Limitations and Future Directions
Unfortunately, the limitations of immunotherapies remain a huge challenge for researchers. The largest issue of CAR T cell therapy administration remains toxicity, including over-activation-based general toxicity caused by CRS, usually accompanied by neurotoxicity13. Neurotoxicity can also be caused by TCR therapy19. CRS can have mild to severe effects on the patient, the most severe of which include respiratory failure and multi-organ system failure. The second type of toxicity is off-target-based toxicity, which arises when CAR T cells attack healthy cells that express target antigens10. To address this, strategies such as multi-targeting of different tumor-specific antigens to avoid off-target-based toxicity are being implemented. Additionally, the idea of inhibitory CARs that trigger negative signaling after recognizing normal cell-specific antigens is being explored. Like adoptive therapies, there are certain drawbacks to immune checkpoint blockades that limit their usage. Besides the autoimmune-reminiscent reactions that treatment causes in patients32, selection pressure caused by treatments may lead to the rise of tumor cells that rely on alternate pathways to perform immune escape.

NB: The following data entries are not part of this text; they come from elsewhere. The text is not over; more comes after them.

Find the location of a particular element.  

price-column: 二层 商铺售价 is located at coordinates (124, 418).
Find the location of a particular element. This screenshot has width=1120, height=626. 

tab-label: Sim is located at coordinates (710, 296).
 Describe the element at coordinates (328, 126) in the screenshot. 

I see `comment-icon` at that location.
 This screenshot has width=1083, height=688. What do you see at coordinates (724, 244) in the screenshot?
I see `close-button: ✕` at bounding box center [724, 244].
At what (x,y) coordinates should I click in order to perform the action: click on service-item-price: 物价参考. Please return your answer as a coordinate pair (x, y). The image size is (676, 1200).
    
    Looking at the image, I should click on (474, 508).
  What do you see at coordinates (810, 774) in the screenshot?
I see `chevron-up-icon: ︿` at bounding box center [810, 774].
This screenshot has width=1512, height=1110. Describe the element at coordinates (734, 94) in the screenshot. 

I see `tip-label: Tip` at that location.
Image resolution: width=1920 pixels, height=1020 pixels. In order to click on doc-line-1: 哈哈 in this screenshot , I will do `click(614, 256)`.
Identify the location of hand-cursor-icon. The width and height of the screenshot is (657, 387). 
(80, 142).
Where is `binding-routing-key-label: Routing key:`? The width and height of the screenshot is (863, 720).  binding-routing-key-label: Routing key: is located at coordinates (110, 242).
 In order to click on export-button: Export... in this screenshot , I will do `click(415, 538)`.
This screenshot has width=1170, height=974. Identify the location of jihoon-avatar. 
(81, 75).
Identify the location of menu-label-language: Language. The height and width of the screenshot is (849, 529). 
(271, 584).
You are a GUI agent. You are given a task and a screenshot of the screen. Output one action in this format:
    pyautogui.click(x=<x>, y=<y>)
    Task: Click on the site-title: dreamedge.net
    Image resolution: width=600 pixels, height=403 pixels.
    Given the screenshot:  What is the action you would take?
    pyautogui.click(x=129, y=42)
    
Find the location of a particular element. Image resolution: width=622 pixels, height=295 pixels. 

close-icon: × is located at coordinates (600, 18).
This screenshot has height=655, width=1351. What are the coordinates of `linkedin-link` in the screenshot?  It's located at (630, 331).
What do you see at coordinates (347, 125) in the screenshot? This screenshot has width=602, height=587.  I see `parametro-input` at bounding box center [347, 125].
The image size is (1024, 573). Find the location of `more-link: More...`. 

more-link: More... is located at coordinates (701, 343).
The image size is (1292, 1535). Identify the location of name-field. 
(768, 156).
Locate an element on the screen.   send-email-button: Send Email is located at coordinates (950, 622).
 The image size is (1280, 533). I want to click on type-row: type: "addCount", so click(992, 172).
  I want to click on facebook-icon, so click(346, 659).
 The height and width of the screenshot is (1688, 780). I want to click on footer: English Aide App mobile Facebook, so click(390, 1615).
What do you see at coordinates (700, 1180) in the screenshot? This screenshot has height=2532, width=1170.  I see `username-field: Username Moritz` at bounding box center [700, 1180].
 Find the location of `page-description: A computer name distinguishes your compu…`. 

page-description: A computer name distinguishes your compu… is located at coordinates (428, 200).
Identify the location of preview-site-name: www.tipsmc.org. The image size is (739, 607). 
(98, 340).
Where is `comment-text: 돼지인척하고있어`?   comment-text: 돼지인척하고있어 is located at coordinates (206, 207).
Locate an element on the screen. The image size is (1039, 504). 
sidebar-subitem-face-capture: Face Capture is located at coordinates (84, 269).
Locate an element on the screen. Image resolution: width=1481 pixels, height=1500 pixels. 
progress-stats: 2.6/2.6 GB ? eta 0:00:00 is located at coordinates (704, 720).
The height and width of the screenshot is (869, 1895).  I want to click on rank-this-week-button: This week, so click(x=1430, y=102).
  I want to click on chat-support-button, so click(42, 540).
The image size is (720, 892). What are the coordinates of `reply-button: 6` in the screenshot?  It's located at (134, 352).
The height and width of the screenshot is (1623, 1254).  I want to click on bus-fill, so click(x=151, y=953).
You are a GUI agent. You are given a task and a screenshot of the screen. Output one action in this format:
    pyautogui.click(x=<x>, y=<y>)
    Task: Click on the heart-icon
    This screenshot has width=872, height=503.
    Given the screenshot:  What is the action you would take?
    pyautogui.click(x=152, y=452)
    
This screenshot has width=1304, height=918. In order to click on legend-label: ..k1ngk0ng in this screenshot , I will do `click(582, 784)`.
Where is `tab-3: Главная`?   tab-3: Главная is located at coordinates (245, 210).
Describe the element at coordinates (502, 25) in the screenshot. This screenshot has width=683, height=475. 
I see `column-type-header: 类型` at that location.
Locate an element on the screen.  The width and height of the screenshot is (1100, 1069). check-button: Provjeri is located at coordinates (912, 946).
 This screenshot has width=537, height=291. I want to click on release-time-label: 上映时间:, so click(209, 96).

In response, researchers are looking at different immune receptor pathways that can be targeted without causing as many off-target effects. Continued work in this promising field can lead to treatments that are highly effective and widely administered to improve the quality of life and promote survival rates of cancer patients. CAR-based therapies may even have potential beyond oncology, including treatments for autoimmune diseases, fibrosis, etc33.
Conclusion
Cancer immunotherapy is an exciting branch of medicine with much potential to transform the current standards for treating cancer. Rather than aiming to directly kill cancerous cells, immunotherapy aims to either train the immune system to recognize and kill the tumor, or diminish cancer’s ability to evade detection and suppress the immune system. Adoptive therapy involves improving the immune system’s anti-tumor responses by removing a patient’s own T cells, altering them ex vivo, and then reintroducing them to the patient. Initially, this approach included just isolation and expansion of T cells, but the idea of engineering these T cells to further enhance efficiency led to the development of chimeric antigen receptor (CAR) T cell therapy and T cell receptor (TCR) therapy. While both of these methods show clinical promise, CAR T cells encounter significant issues such as toxicity and complexity of solid TMEs, while TCR therapy faces challenges such as MHC downregulation. Immune checkpoint inhibitors aim to boost the immune system by blocking checkpoints that negatively regulate the immune system. Anti-PD-1 and anti-CTLA-4 immune checkpoint inhibitors have shown efficacy in various cancers, but there is potential for relapse if the tumor finds alternate evasion mechanisms. Generally, while immunotherapy approaches have had clinical success, many critical issues remain, all of which require much more innovation and study to overcome.